Latin Catholic diocese in the Philippines

The Diocese of Kabankalan (Lat: Dioecesis Cabancalensis) is a Latin Catholic diocese of the Catholic Church in central Philippines. The diocese is centered in the Kabankalan City in Negros Occidental province and covers the southern part of the province. It is a suffragan of the Archdiocese of Jaro like the other two dioceses of Negros Occidental.

The titular patron of the diocese is Francis Xavier, whose feast day is December 3. The seat of the bishop is the New Saint Francis Xavier Cathedral in Kabankalan. Its former diocesan cathedral was one of the 12 churches founded by the Order of Augustinian Recollects that are now Catholic cathedrals in the Philippines.

The diocese is currently sede vacante. Bishop Louie Patalinghug Galbines was the most recent bishop of Kabankalan, who was appointed as the seventh bishop of Bacolod by Pope Leo XIV on May 14, 2026. On August 11, 2026, Pope Leo XIV appointed Archbishop Midyphil Billones, Metropolitan Archbishop of Jaro as its apostolic administrator while the diocese awaits for the appointment of a new bishop.

== History ==

A map of the dioceses in Negros and Cebu.

The entire island of Negros was once under the jurisdiction of the Diocese of Bacolod. The diocese was later split into four dioceses: the Diocese of Dumaguete in 1955; the Diocese of San Carlos and the Diocese of Kabankalan in 1987. The dioceses are suffragans of the Archdiocese of Jaro, except for Dumaguete which is a suffragan of the Archdiocese of Cebu.

Kabankalan was proclaimed a diocese on March 30, 1987 and Bishop Vicente Navarra, auxiliary bishop of Capiz was appointed by Pope John Paul II on November 21, 1987 as the first bishop of Kabankalan and was formally installed on February 11, 1988.

On May 24, 2001, Vicente Navarra was appointed as the fifth bishop of Bacolod. The diocese was entrusted to the care of the diocesan administrator, Rev. Msgr. Rogelio B. Cruz.

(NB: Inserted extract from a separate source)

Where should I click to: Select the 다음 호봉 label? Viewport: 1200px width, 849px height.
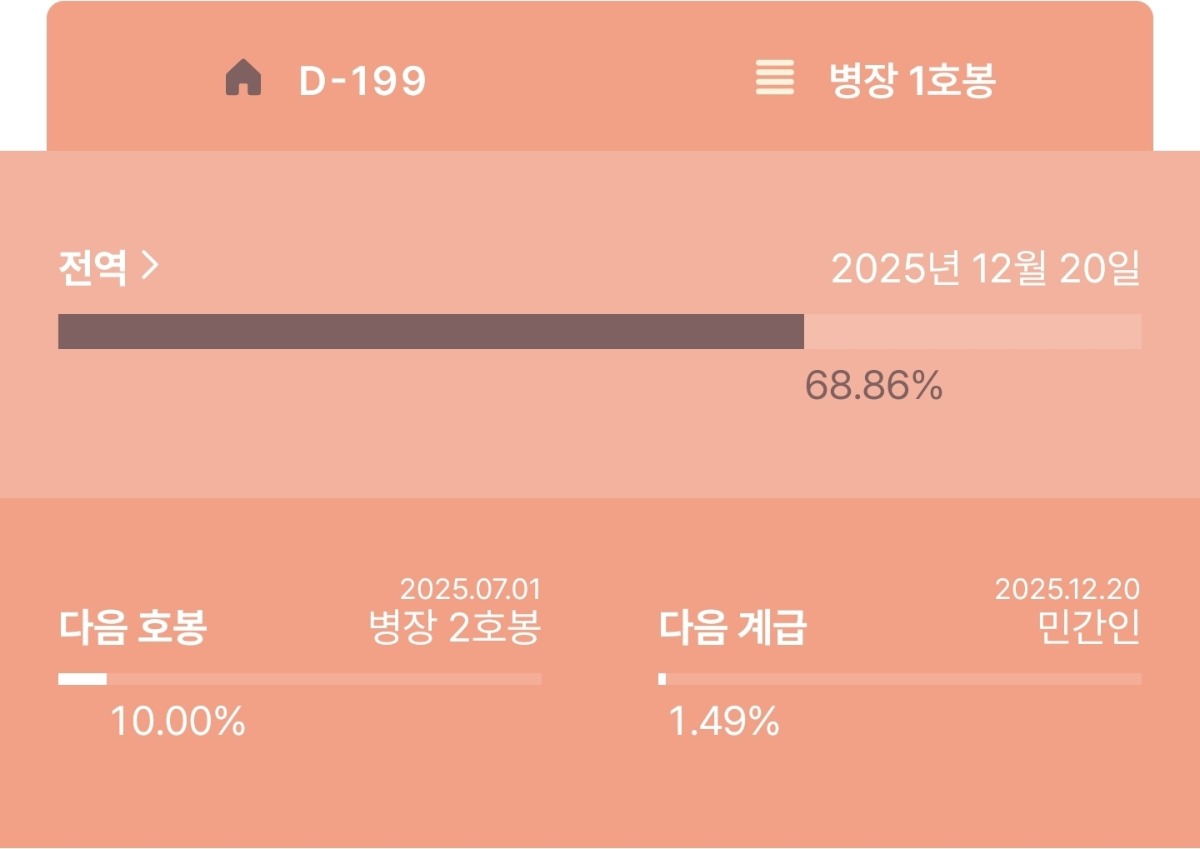(x=132, y=629)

Pope John Paul II appointed Patricio Buzon, provincial superior of the Southern Salesian Province in Cebu City, as the second bishop of Kabankalan on December 27, 2002. His episcopal consecration took place on February 19, 2003 at Our Lady of Lourdes Parish in Punta Princesa, Cebu City. Cardinal Ricardo Vidal, Archbishop of Cebu served as his principal consecrator, assisted by Bishop Precioso Cantillas of Maasin and Bishop Vicente Navarra. He was officially installed as bishop of Kabankalan on March 12, 2003.

Bishop Buzon was appointed as the sixth bishop of Bacolod on May 24, 2016. Rev. Msgr. Rolando G. Nueva served as the diocesan administrator during the sede vacante period.

On March 12, 2018, Pope Francis appointed Rev. Msgr. Louie Galbines, then vicar general of the Diocese of Bacolod as the third bishop of Kabankalan. He was consecrated on May 28, 2018, at San Sebastian Cathedral in Bacolod City, with Cardinal Gaudencio Rosales, Archbishop emeritus of Manila serving as the principal consecrator. His installation took place the following day at St. Francis Xavier Cathedral in Kabankalan City.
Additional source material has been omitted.